Pastors who suffer from burnout become overly sensitive.  They misinterpret any form of criticism and cannot seem to restrain their negative emotions, which just makes them want to avoid people all the more.  They are afraid of inflicting damage on the people they love.  When they act like this, pastors feel tremendously guilty because ministry is all about loving and serving people.

Pastors who suffer from burnout cannot find the motivation to do their best work.  They might scrape together the energy to prepare and deliver messages but they lack the necessary drive to be proactive in beginning new projects.  They spend a lot of time asking themselves, “What’s wrong with me?  What has happened to me?  Why don’t I feel normal?”  And the truth is, they honestly don’t know why.

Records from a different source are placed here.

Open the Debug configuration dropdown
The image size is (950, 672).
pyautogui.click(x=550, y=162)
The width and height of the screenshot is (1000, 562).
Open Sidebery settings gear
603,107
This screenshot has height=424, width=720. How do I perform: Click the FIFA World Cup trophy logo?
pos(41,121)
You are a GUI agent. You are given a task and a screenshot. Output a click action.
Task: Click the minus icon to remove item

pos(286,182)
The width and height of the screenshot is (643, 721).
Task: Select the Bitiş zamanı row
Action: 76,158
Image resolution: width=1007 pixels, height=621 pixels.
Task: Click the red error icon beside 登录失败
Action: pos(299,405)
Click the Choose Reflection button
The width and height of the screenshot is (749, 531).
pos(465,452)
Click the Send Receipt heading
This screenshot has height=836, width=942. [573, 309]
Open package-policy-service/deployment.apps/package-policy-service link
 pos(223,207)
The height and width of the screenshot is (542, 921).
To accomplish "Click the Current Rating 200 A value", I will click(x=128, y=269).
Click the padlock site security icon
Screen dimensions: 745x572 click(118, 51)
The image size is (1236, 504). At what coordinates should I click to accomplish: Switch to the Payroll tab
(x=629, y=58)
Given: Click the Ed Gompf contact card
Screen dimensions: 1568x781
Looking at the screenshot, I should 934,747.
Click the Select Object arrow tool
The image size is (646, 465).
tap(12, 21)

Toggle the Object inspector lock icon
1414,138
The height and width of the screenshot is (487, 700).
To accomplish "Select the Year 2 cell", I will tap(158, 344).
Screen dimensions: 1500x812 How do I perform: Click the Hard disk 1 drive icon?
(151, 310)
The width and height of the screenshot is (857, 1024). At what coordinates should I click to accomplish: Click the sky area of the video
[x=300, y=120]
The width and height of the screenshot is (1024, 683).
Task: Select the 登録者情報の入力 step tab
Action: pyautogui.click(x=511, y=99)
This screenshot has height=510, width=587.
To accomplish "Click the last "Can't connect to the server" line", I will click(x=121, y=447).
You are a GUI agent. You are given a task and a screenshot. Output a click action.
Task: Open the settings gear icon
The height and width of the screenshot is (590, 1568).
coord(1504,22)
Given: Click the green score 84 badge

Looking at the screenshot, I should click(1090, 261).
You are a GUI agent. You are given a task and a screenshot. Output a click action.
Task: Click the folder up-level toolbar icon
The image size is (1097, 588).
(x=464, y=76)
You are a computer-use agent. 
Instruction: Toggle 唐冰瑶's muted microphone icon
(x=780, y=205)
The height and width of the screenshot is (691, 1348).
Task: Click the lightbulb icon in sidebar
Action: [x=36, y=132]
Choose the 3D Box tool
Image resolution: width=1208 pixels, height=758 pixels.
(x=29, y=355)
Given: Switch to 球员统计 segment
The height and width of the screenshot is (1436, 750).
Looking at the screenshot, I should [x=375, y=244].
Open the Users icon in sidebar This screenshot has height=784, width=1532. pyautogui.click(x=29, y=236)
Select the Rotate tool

Burnout doesn’t announce itself through a sudden bodily pain or injury.  It creeps up on you unaware, tackles you, and then flees before you ever see its face.  But the effects of burnout linger on: mental confusion, energy loss, relational aversion, internal emptiness, and a seemingly hopeless future.

Because so many pastors are burned out these days, they are leaving pastoral ministry in droves.  Some seek help and gradually recover, but many seek secular work, and some never darken the door of a church for years, if ever.

One of America’s most famous pastors came to a breaking point last year.  Although he says that he hadn’t yet done any damage to his ministry and relationships, he was concerned that might happen, so with the blessing of his church board, he took more than six months off to try and recover.  Sadly, most pastors who suffer from burnout need at least that much time off or more, but their church boards aren’t likely to give them that kind of time.  It’s easier to just let the pastor go and hire one with fresh energy.

This burnout issue is growing more and more serious.  It’s serious for pastors because, as Dr. Archibald Hart says, it can mean the beginning of the end of a career.  But it’s serious for churches too because some churches can actually set a pastor up for burnout.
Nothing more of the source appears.